Mark spotted it first, as we drove by on the way to look at another place. It was one of those beautiful old brick farmhouses, two-story, with a big front porch, decorative contrasting white brick trim and tall windows, arranged in threes and rounded at the top. There were several huge maple trees in the front yard. We instantly fell in love, and knew that this was the place to raise our children-Jon, 6, and Annie, 4. We spent the first night there in the living room in sleeping bags,with a cooler and a little tv. It felt a little like camping out. We wandered from room to room excitedly, wondering if we would ever be able to fill all of the rooms, accustomed as we were to our little rented ranch house. I will never forget how it felt to wake up there the next morning. From our bedroom window, we could see acres of blueberry bushes. I can still see their red branches against the snow in my mind. I have a wreath made of them hanging in my present home to remind me of them.
The house had a long history: a plaque set into the front wall announced the original owner's name and the date, 1884. We learned through relatives of this family that they had come from the Netherlands and built this house, raising seven children (two who died in childhood) and becoming the largest dairy farm in that area, bringing milk from house to house on a wagon, ladling it out to their customers into wooden buckets.

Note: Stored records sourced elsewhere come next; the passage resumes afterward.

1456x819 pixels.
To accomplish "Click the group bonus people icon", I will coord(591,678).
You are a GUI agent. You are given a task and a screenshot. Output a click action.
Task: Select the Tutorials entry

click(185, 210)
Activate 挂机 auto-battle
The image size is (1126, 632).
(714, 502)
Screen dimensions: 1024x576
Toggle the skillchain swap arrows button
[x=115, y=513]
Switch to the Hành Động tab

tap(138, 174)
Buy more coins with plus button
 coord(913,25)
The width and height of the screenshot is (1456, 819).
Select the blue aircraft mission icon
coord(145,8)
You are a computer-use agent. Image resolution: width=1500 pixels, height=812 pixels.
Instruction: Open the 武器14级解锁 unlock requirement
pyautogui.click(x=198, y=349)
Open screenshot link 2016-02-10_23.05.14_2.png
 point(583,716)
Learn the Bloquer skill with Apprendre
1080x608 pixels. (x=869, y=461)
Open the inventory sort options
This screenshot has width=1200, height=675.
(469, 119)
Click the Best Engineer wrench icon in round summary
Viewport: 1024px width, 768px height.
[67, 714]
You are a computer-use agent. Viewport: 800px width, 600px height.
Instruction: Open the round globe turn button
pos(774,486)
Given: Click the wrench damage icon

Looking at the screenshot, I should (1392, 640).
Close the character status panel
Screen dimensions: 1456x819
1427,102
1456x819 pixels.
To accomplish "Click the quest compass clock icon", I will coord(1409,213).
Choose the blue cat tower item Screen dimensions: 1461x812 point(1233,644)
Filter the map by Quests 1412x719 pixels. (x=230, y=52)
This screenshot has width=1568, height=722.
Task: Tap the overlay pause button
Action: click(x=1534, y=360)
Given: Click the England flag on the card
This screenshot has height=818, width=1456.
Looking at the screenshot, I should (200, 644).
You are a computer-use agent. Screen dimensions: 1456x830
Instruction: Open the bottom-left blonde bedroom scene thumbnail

One family member said that he remembered the day that the indoor plumbing was installed. Mark and I cherished all of these stories and felt lucky to be there, to extend the house's history as a new family. We worked hard, fixing it up. I rag-painted, stenciled, wallpapered, stained, scrubbed, sewed curtains and found antiques. Mark mowed, trimmed, weeded, repaired, shined up old brass hinges, fixed old doorknobs, rebuilt the old front porch. He built a treehouse and ladder for the kids. He made a sign for above the garage: OUR HOUSE IS A VERY, VERY, VERY FINE HOUSE, WITH TWO CATS IN THE YARD...." The kids settled into their own rooms and played in the yard and rode bikes and walked to the pond across the street and picked blueberries and rode bikes to Bill's Greenhouse and rode on the sled, pulled by Mark on the tractor, on the winter streets. They climbed the ladder to the tree house and huddled inside (until the ladder got stolen).
I remember still all of the places on the old wood floors that creaked, especially in the dining room, and I remember how the stairs sounded. The shelves in the closets and the kitchen cupboards were thick old wood. The kitchen counters were crafted of old wood. Mark refinished them and oiled them til they shone.
The glass in the windows had bubbles in it-old glass, made long ago. We are quite sure that there was a ghost upstairs-a woman, maybe watching over those sick children so long ago. We always scurried past that hallway, and it was years before we talked about it. The garage had old, old wood stored in it, and old bricks, and old glass bottles. There were the most beautiful lilac bushes in the backyard, and so many tall and stately evergreens in which the kids played and built forts. Annie climbed the tree by the garage and sat on the roof. Jon and his friend Joey played baseball. The basement had three rooms and was a scary, dark place that took some getting used to. I remember that musty smell.
One freezing February day, we started painting a mural on the grand old plaster wall that spanned the length of the back porch. We painted a picture of our house and the big maple tree in the front yard. The leaves of the tree are turning yellow and just beginning to fall. Our cat Fluffy is sitting on the branch. The beautiful old bricks are carefully painted, one by one. Our wonderful dog, Goldie, is watching over us all.
Somehow, it is that painting that looks the most true and real to me when I think about our life together there. There was this beautiful old place, and it somehow was waiting for us, and the grass was green and the trees were tall, and I know that our voices still ring in the walls like the mice that scurried there in the winter. I know that the love we shared there still warms those rooms, though we have been away for over a decade now. I close my eyes and I am right there, once again, always.

4 comments:

annie hagar said...

thanks, mom. i miss it so much sometimes. it's nice to remember it like this.

Jon said...

Just beautiful, mom. I had forgotten about the old wavy windows!

organicsyes said...

your beautiful story makes me weep...I wonder why?

Love reading your post, Claudia. Wondering if we do leave our ghosts, even while we continue to walk the earth....

Claudia Hayes Hagar said...

dear ones,
I have been so sad all day today, mourning the loss of that house and our family. thanks for sharing this with me!